Der Druck scheint Wirkung zu zeigen: Im Jahr 2016 hatte erst ein grosser Fleischproduzent eine dezidierte Antibiotikapolitik. Nun sind es alle 20 Firmen, welche die FAIRR im Visier hat.
So hat Sanderson Farms, der grösste Geflügelproduzent der USA, angekündigt, zumindest die als besonders kritisch eingestuften Antibiotika in seinen Zuchtbetrieben nicht länger einzusetzen. Ein erster Schritt. «Null Antibiotika ist keine angemessene Antwort», sagt BMO-Expertin McCabe, «sie sollen aber nur eingesetzt werden, wenn ein Tier krank ist und der Einsatz überwacht wird.»
Fortschritte in der Lebensmittelindustrie
Der Schnellrestaurant-Riese McDonald’s hat sich im Jahr 2017 eine neue Antibiotikapolitik gegeben. Sie sieht zum Beispiel vor, dass der routinemässige vorsorgliche Einsatz von Antibiotika bei seinen Fleischlieferanten nicht erlaubt ist. Für die Beschaffung von Rindfleisch läuft derzeit ein Monitoringprogramm in den zehn wichtigsten Bezugsmärkten, um bei den Fleischlieferern den Einsatz von Antibiotika zu quantifizieren. Bis Ende dieses Jahres will McDonald’s dann bezifferte Reduktionsziele pro Markt festlegen und ab 2022 öffentlich über die Zielerreichung berichten. Nach Angaben der Medienstelle der Konzernzentrale in den USA hat sich der Restaurant-Riese bisher noch von keinem seiner Fleischlieferanten wegen Verstössen in der Antibiotikapolitik getrennt.
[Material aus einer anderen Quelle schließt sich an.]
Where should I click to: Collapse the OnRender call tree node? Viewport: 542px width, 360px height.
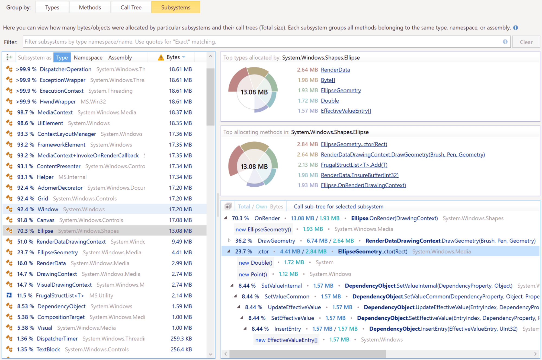(226, 218)
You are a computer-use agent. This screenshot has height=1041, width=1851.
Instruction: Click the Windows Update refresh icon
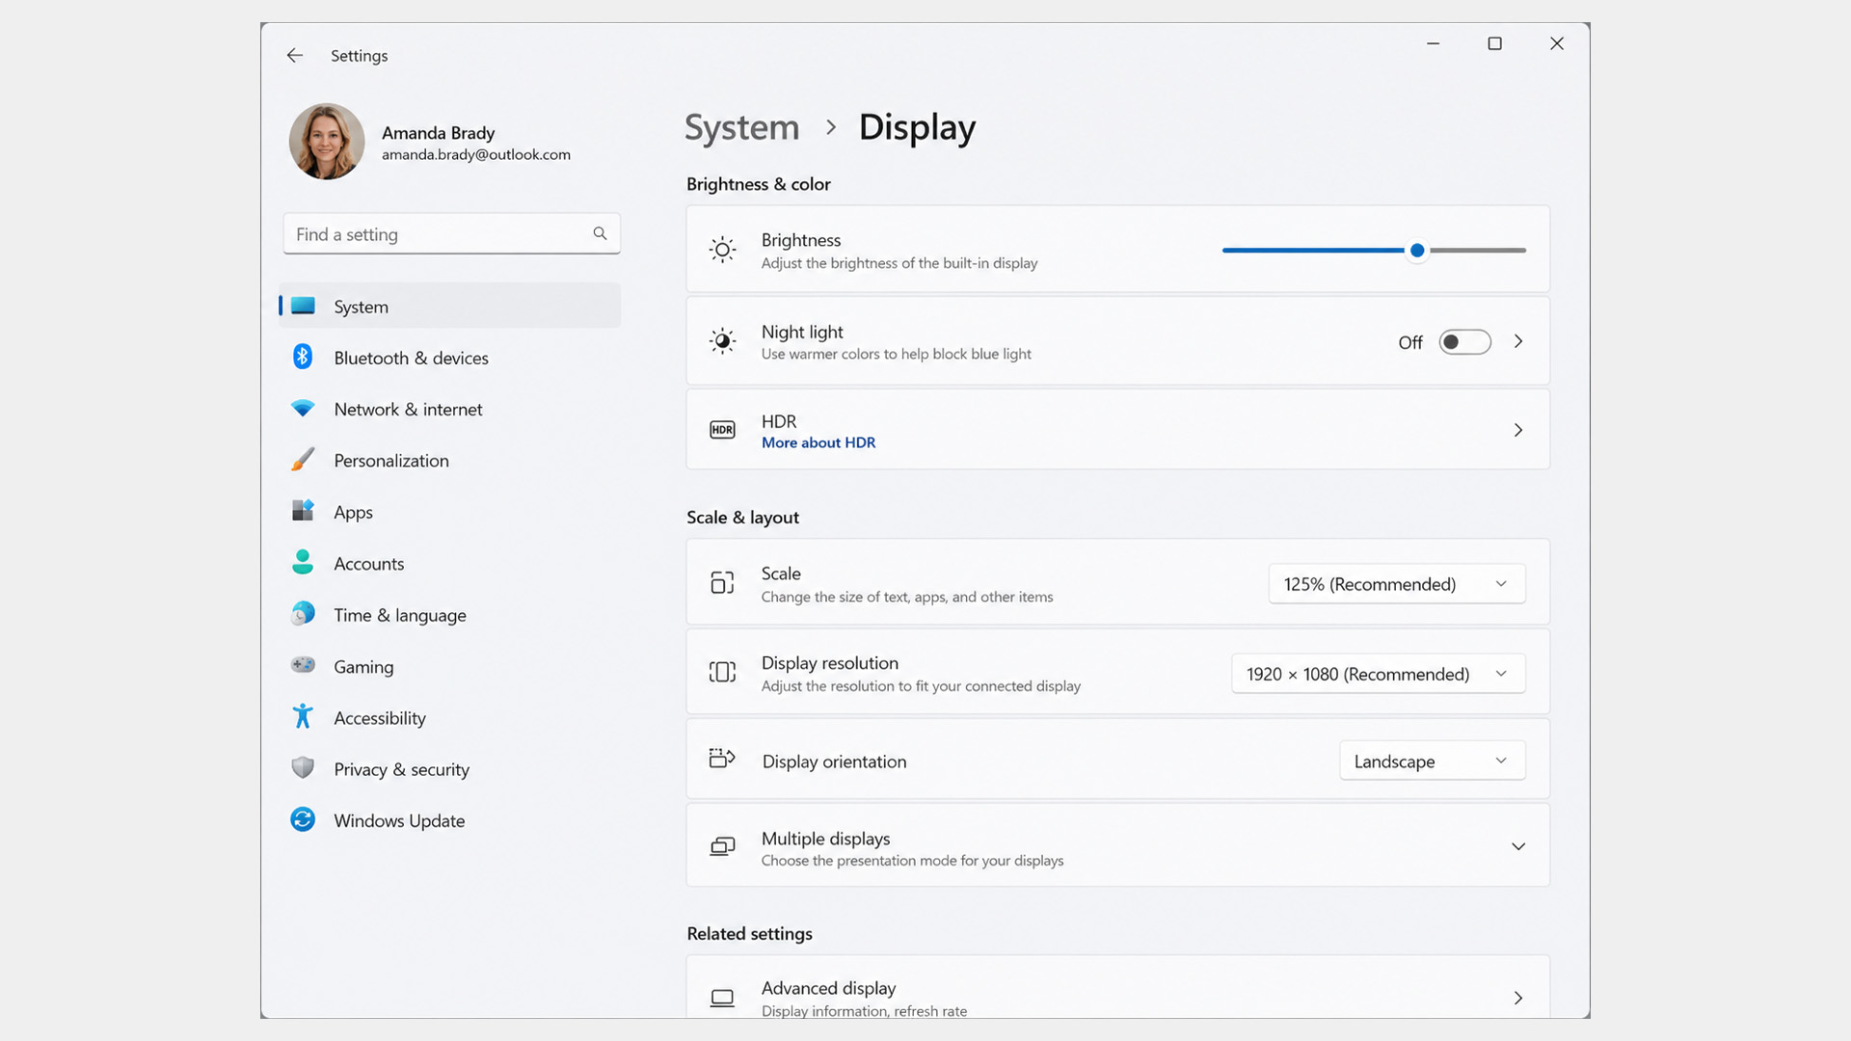(303, 820)
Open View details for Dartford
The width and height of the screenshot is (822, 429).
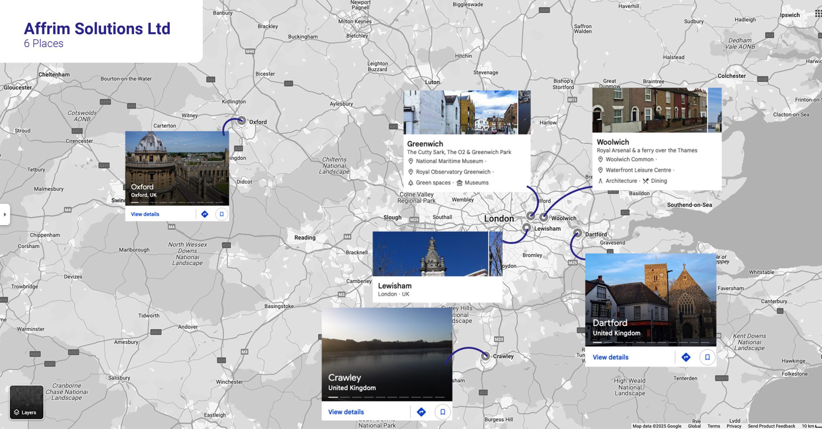610,357
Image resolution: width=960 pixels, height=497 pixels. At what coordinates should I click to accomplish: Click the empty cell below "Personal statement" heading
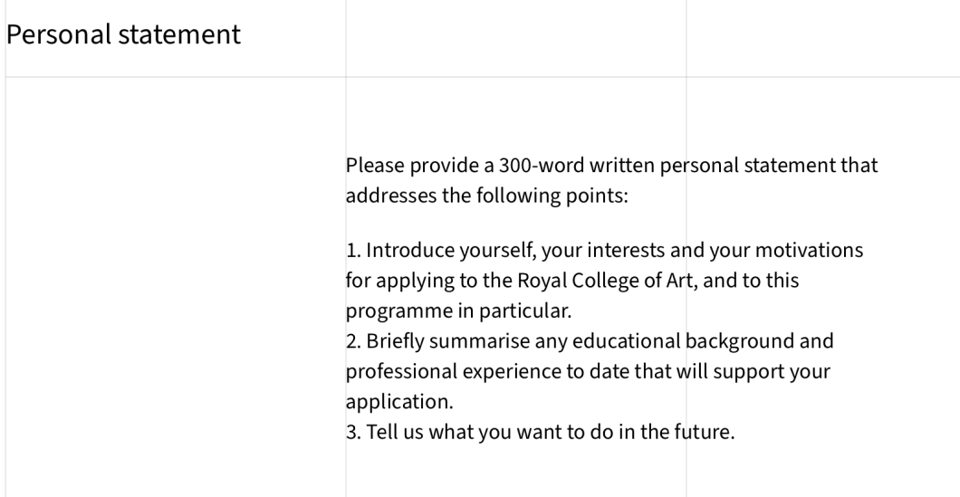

«In der Lebensmittelindustrie haben wir in den vergangenen zwei Jahren Fortschritte beobachtet», erklärt die UBS. In der Anlagepolitik würde die Grossbank die Aktien jener Firmen übergewichten, die bei der Anpassung an eine nachhaltigere Zukunft besser vorankommen.
Fleischproduzent Bell im «Hochrisiko»-Index
Neben der Kampagne, die gezielt auf eine Verringerung des Antibiotika-Einsatzes abzielt, hat die FAIRR-Initiative auch einen eigenen «Protein Producer Index» entwickelt: Dieser beruht auf insgesamt neun Risikokategorien, zu denen neben Antibiotika-Resistenzen auch Punkte wie Klimaschutz, Arbeitsbedingungen, Wasser- und Landverbrauch und Tierwohl zählen. Die Genfer Privatbank Pictet schliesst Unternehmen aus ihrem Anlageuniversum aus, die in diesem Index unter «Hochrisiko» geführt werden.
Das ist zum Beispiel für den Schweizer Fleischproduzenten Bell der Fall. «Das Unternehmen veröffentlicht keine Informationen in Bezug auf den Einsatz von Antibiotika oder über seine Politik mit Blick auf den Antibiotikaeinsatz», begründet ein FAIRR-Sprecher die Einstufung.
Bell erklärte, in der Frage mit der FAIRR-Initiative «bisher keinen Kontakt» gehabt zu haben. «Für unsere Vertragsproduzenten im Geflügelbereich ist ein Monitoring im Einsatz», entgegnet das Unternehmen. «In unseren Schlachtbetrieben führen wir Rückstandsanalysen durch.» Weitere Angaben dazu sollen im neuen Nachhaltigkeitsbericht folgen.